DEFRA is developing its Tree Strategy for England which will be published in spring 2020. Meanwhile ELMS (Environmental Land Management System) provides an opportunity to bring forestry and woodlands to the forefront to provide public goods including carbon offsetting, water regulation, potential access providing health and wellbeing for the public as well as increased biodiversity.

Most farm and estate businesses have some woodland however, it is not at the top of the list for investment. Financially any incentives for planting are not sufficient to  compensate for the permanent loss of income from alternative agricultural use or the high cost and risks involved to establish commercial woodland.

When it comes to the tax position, for income tax purposes, profits (and losses) from the occupation of commercial woodland are exempt from tax. Therefore there is no tax relief for the costs of establishing or maintaining woodland. Further there are no capital allowances for the cost of plant and machinery required to run commercial woodland.
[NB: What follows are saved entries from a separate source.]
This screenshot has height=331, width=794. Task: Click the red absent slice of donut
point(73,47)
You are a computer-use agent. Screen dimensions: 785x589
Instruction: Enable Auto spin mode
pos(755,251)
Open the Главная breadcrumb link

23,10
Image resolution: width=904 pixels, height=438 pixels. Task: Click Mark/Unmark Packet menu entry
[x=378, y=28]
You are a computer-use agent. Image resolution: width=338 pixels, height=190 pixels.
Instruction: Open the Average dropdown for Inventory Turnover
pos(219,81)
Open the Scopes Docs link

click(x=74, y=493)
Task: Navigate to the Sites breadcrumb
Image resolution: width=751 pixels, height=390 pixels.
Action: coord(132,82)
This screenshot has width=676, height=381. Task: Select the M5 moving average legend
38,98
For inheritance tax (IHT) purposes many assume that agricultural property relief  (APR) will mean the woodland will not be chargeable to IHT. However, APR will only apply if the woodland is occupied with and ancillary to the agricultural land – this would include shelter belts or woodland actually occupied as part of the agricultural operations. Where there is a large block of woodland that is not occupied as part of the agricultural operations APR may not be available.

If APR is not likely to be available consideration is given to protecting the woodland from IHT by building a case to claim business property relief (BPR). To do this, the wood must be run as a commercial business. This will need to  be evidenced in the business’s accounts and day to day activities.

For capital gains tax (CGT) purposes the sale of trees, standing or felled, from woodland manged on a commercial basis is exempt from CGT. Therefore when selling woodland, as the underlying land is taxable, an apportionment is required between the land value and the standing trees, timber and underwood. Rollover relief may then reduce the tax payable on the gain on the land, if it has been used in a commercial business.

Whilst commercial woodland has historically been unattractive for investment, given the potential future opportunities for owners of woodlands to provide public goods that could be paid for through ELMS or by those industries which need to offset their carbon footprint, we could see new potential income streams for farms and estates.

If more commercial woodland and forestry enterprises become profitable as a result of these potential new opportunities HMRC may need to revisit the existing income tax exemption – providing relief for expenditure and investment. At a time where farms and estates need to diversify and find new income streams grasping the climate change and ELMS opportunity may mean the future is bright (and green) for trees.